• Extracted records
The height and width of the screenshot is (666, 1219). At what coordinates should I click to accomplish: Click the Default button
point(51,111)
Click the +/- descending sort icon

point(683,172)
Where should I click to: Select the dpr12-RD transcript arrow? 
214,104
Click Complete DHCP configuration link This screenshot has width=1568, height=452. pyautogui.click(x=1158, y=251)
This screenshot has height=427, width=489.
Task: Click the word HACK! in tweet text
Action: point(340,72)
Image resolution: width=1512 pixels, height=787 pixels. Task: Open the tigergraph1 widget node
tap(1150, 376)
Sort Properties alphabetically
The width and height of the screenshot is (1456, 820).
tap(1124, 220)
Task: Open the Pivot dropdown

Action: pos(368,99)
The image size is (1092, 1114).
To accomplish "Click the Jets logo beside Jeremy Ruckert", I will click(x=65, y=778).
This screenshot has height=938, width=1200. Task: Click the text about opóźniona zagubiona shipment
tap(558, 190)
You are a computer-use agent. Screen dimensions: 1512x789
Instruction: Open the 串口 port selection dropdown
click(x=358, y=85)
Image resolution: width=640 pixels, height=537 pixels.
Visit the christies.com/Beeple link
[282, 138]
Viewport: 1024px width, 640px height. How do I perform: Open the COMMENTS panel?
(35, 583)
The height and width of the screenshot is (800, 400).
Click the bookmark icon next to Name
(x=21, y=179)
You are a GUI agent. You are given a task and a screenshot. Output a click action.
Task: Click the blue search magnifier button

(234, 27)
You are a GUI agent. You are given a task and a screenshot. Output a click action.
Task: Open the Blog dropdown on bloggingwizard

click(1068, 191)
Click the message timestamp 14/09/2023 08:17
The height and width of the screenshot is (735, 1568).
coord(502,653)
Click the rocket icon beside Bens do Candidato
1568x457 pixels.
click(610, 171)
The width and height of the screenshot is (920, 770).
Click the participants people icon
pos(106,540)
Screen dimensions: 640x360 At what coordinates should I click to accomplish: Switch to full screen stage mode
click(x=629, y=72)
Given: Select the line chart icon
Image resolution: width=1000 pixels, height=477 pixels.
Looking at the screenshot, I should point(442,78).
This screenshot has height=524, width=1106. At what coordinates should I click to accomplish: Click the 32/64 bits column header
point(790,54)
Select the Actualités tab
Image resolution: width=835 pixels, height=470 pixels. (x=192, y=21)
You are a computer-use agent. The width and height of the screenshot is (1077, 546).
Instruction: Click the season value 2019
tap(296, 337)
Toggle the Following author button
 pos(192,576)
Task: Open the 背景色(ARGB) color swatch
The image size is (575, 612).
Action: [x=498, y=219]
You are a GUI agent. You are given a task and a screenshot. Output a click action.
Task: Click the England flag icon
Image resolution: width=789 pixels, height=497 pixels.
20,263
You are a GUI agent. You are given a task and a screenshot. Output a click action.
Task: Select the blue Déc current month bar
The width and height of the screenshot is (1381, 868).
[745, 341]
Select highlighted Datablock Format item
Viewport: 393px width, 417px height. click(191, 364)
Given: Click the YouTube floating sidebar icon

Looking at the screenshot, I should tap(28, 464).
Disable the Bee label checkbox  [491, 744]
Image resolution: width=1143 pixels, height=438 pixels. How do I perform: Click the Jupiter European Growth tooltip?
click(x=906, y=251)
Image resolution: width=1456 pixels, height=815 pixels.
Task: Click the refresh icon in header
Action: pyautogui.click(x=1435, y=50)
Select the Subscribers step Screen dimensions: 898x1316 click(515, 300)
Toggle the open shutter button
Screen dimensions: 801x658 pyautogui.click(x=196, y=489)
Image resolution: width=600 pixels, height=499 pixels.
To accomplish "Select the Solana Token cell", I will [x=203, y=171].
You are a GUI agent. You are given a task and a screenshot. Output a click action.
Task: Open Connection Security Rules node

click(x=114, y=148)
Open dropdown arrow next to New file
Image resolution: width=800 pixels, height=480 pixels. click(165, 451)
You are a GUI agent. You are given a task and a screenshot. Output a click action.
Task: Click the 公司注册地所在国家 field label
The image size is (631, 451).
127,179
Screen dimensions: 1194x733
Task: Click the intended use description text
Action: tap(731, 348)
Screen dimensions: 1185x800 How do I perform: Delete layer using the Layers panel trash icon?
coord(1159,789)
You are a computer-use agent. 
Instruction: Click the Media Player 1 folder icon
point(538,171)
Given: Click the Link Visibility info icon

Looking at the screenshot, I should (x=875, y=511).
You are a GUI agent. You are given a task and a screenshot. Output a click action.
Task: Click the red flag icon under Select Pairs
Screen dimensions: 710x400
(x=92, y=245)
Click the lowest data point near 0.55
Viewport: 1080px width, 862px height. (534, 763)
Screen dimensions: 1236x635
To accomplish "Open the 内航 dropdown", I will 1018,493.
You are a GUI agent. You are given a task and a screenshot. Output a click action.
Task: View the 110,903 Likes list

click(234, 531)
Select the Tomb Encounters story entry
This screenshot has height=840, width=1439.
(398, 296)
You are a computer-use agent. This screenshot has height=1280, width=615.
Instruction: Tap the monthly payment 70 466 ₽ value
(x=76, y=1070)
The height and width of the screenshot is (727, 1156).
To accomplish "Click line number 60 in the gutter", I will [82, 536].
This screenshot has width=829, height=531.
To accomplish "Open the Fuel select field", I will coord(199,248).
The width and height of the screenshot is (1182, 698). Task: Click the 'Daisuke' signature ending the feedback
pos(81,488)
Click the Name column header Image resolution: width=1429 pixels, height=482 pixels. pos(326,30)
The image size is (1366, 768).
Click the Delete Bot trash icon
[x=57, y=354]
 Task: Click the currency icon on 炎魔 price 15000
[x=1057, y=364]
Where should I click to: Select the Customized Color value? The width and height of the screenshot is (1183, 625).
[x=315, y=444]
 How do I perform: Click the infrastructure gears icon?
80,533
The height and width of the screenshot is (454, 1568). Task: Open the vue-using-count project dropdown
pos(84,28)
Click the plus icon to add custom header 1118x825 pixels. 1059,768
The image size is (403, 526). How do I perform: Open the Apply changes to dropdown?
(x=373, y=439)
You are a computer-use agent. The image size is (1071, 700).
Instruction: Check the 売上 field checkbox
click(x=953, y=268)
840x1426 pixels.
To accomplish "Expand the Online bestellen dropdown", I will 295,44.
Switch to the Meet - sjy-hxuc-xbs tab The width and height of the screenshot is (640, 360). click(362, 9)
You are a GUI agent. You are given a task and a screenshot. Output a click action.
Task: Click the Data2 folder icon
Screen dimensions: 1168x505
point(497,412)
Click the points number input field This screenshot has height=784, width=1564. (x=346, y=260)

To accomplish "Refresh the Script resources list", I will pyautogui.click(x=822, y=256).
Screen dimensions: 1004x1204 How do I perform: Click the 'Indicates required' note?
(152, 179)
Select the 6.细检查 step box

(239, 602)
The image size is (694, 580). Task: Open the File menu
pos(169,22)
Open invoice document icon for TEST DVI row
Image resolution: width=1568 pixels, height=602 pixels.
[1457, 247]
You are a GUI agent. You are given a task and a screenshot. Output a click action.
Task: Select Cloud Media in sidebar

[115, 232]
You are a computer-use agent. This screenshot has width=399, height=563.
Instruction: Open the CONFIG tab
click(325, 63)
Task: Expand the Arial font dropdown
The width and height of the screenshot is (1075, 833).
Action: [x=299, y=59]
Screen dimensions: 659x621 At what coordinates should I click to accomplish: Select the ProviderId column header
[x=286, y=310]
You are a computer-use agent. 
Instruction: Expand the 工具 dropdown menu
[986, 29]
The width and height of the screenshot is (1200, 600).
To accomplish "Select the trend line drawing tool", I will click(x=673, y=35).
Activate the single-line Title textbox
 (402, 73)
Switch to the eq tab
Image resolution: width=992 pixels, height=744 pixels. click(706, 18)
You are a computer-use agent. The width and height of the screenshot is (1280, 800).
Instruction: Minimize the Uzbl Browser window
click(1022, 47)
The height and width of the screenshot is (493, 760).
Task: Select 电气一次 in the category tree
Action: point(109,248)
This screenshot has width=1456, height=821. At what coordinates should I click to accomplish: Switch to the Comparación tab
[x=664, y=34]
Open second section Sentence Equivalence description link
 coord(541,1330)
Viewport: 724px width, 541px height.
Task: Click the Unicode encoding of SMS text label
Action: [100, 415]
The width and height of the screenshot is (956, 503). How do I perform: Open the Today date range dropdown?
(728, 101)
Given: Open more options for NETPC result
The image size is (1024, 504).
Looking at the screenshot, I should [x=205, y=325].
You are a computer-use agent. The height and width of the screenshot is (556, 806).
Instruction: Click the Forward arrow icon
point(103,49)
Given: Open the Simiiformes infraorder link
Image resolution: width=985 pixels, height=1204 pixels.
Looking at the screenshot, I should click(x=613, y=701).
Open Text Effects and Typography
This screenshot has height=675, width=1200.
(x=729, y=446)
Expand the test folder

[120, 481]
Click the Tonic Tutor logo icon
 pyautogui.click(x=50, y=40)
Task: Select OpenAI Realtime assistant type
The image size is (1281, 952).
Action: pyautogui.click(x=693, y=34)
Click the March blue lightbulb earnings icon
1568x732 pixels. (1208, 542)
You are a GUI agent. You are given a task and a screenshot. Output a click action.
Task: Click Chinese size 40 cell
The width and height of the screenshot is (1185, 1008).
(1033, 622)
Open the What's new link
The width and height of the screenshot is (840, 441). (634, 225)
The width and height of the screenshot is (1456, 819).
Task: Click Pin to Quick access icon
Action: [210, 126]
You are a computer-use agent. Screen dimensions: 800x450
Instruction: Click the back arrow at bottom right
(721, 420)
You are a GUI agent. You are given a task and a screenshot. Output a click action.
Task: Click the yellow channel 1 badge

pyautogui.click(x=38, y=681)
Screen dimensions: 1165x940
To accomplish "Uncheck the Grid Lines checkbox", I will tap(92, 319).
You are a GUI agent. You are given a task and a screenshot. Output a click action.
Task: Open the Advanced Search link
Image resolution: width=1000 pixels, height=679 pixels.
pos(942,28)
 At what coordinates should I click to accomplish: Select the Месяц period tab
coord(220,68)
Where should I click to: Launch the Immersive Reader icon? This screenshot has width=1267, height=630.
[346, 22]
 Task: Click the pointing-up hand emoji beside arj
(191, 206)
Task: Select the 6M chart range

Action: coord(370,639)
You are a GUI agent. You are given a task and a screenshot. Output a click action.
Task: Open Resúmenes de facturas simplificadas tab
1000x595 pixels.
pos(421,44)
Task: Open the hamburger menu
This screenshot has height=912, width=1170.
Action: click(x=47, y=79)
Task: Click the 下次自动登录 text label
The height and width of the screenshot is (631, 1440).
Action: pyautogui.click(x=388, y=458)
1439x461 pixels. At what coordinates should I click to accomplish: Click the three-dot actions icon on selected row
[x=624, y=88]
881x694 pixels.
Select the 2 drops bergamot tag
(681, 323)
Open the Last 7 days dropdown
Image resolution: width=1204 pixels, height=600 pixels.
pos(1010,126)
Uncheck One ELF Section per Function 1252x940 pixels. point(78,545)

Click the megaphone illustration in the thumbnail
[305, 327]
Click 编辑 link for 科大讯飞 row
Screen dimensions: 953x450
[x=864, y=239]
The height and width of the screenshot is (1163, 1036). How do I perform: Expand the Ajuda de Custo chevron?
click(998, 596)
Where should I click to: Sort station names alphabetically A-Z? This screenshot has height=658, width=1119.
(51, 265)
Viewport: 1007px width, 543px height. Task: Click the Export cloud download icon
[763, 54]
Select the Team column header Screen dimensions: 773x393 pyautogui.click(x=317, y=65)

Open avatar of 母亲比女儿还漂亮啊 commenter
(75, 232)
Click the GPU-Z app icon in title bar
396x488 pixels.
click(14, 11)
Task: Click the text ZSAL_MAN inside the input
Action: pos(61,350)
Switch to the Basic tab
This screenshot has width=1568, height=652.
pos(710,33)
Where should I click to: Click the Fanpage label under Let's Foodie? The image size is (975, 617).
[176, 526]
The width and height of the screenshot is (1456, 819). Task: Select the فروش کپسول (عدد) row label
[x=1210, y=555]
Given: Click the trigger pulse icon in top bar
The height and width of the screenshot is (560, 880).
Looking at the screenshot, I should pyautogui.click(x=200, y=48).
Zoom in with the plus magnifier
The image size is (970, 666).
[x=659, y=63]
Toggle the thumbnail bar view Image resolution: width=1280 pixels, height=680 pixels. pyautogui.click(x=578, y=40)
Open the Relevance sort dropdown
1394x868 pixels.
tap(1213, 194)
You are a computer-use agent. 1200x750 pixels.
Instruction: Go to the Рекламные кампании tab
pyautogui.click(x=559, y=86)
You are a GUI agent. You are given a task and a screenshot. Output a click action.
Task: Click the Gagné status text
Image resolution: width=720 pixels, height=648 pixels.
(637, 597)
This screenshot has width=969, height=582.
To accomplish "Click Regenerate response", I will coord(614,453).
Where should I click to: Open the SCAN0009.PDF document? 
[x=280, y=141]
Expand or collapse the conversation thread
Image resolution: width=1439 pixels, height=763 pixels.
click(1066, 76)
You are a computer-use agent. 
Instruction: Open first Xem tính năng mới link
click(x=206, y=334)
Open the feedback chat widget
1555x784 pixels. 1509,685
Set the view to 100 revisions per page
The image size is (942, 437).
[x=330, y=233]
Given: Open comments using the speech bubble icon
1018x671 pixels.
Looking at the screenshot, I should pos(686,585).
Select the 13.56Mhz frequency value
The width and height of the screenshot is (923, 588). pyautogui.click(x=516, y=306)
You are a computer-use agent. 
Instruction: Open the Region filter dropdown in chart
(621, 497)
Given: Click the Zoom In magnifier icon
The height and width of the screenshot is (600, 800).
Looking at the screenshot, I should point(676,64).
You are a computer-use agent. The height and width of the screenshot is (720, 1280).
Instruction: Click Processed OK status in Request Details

• Aim of the task
Say how many lines in the records hold the string "number", and say nothing else.

• Response area
2